### The task
Reproduce exactly, and exclusively, the lines from the line containing "1365x656 pixels. Task: Browse the 视频 category" through the final line of the listing below.
====== Given records
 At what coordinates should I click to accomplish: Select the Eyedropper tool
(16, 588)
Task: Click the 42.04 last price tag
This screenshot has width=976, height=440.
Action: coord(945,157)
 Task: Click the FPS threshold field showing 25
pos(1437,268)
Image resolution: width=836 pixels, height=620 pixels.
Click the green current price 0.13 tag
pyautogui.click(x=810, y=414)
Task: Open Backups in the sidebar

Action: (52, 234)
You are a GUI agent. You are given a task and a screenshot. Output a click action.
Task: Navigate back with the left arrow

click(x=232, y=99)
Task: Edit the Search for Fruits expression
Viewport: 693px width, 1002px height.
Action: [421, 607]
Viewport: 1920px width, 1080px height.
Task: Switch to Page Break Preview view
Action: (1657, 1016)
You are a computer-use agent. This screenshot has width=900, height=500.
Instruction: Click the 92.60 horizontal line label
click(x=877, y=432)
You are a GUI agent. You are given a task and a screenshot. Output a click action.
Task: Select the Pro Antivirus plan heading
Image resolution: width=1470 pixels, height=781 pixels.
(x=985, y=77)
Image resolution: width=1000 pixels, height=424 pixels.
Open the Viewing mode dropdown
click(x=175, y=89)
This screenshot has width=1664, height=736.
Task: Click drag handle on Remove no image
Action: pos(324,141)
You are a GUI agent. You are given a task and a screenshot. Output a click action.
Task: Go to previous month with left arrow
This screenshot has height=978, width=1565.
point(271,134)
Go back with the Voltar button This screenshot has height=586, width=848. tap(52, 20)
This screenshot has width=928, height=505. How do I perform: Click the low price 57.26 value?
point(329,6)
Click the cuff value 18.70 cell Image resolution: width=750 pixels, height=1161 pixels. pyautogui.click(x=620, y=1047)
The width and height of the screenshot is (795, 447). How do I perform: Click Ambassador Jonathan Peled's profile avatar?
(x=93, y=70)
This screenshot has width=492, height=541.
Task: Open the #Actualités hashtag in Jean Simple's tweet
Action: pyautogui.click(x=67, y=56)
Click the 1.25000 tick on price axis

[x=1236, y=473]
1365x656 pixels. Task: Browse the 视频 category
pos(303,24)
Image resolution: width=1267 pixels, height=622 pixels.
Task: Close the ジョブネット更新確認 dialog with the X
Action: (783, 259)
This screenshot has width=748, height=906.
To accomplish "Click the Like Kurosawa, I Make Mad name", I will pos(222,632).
============
### Task response
1365x656 pixels. Task: Browse the 视频 category
pos(303,24)
Image resolution: width=1267 pixels, height=622 pixels.
Task: Close the ジョブネット更新確認 dialog with the X
Action: (783, 259)
This screenshot has width=748, height=906.
To accomplish "Click the Like Kurosawa, I Make Mad name", I will pos(222,632).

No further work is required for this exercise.